- **Task statement**:
Wherever the word "will" appears in a line below, that line counts; report the total number of such lines only.

Saved entries

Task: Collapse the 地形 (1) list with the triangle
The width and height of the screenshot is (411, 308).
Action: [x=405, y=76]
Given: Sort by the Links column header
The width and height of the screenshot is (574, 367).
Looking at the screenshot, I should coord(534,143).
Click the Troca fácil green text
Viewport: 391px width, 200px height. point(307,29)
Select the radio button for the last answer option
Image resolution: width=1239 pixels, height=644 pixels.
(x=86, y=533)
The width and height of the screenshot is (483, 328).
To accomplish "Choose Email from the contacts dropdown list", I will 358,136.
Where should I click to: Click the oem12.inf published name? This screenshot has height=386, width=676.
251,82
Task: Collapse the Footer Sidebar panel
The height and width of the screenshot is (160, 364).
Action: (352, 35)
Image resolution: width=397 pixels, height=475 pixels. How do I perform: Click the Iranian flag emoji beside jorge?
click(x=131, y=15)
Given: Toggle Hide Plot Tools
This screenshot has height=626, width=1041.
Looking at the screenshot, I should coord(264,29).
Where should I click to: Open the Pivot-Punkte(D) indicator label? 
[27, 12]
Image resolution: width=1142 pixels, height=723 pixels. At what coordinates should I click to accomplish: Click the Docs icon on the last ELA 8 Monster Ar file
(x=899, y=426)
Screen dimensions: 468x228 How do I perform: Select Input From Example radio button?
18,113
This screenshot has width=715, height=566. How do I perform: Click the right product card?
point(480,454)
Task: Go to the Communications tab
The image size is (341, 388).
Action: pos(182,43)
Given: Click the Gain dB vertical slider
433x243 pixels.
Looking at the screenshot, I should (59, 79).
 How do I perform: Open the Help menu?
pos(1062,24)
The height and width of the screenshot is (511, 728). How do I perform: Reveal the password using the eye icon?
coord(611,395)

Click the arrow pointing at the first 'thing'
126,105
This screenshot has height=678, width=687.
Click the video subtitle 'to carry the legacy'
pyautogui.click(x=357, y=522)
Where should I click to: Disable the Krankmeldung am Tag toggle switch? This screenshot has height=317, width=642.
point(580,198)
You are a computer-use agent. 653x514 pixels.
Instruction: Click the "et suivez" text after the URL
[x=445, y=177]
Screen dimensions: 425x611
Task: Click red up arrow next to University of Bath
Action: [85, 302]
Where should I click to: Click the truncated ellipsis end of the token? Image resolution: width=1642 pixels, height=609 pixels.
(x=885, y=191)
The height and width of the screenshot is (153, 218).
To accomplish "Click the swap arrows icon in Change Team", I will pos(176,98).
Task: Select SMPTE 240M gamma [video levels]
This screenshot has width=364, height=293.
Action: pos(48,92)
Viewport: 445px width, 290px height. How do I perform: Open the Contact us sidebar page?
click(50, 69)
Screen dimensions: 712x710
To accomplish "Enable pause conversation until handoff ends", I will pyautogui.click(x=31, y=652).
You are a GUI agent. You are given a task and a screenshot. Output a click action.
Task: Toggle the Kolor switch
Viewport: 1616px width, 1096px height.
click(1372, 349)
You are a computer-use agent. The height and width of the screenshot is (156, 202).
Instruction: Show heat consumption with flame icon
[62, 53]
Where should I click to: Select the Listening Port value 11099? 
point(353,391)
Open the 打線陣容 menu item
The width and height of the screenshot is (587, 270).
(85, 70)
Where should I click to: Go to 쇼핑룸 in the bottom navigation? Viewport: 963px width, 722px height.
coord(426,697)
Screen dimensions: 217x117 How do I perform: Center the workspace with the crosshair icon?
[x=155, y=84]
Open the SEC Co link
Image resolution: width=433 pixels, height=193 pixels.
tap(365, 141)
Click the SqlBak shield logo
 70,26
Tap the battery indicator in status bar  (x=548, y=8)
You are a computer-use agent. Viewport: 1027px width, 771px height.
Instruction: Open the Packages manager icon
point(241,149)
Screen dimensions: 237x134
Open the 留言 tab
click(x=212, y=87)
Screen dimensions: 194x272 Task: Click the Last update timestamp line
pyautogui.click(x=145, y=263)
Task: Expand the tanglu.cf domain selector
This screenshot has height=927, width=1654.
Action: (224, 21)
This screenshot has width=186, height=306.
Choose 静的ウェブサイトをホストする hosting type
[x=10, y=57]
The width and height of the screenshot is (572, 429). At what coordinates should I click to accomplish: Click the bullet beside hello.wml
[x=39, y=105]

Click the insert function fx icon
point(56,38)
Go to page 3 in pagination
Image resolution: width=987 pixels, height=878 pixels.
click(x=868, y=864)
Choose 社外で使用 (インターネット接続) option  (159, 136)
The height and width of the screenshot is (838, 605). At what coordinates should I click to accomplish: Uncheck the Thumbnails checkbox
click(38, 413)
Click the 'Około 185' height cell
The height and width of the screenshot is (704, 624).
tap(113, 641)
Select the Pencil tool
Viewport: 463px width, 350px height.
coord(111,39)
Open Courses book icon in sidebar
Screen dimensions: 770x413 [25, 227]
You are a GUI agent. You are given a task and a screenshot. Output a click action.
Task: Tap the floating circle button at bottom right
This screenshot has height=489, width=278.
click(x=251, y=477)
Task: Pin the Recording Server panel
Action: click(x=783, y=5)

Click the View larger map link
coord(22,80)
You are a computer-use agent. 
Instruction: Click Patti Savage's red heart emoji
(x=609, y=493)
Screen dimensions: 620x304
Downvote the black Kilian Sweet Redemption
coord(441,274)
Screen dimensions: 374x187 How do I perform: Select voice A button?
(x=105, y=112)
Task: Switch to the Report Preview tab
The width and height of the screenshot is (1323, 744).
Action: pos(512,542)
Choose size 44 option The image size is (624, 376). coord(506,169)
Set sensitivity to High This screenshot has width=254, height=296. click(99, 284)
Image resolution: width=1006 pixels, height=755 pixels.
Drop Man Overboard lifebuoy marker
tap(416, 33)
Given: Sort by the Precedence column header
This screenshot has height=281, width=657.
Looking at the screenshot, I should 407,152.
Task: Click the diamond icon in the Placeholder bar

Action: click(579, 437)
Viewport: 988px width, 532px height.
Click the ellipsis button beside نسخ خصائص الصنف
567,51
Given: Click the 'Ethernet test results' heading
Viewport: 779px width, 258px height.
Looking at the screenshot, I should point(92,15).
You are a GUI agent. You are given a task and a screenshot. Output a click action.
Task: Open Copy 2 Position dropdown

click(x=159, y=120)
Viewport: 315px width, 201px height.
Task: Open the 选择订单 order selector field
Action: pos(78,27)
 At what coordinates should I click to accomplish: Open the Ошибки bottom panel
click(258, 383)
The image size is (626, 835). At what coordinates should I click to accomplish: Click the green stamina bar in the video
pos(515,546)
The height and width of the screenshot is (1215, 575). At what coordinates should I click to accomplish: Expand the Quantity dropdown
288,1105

- **Answer section**:
3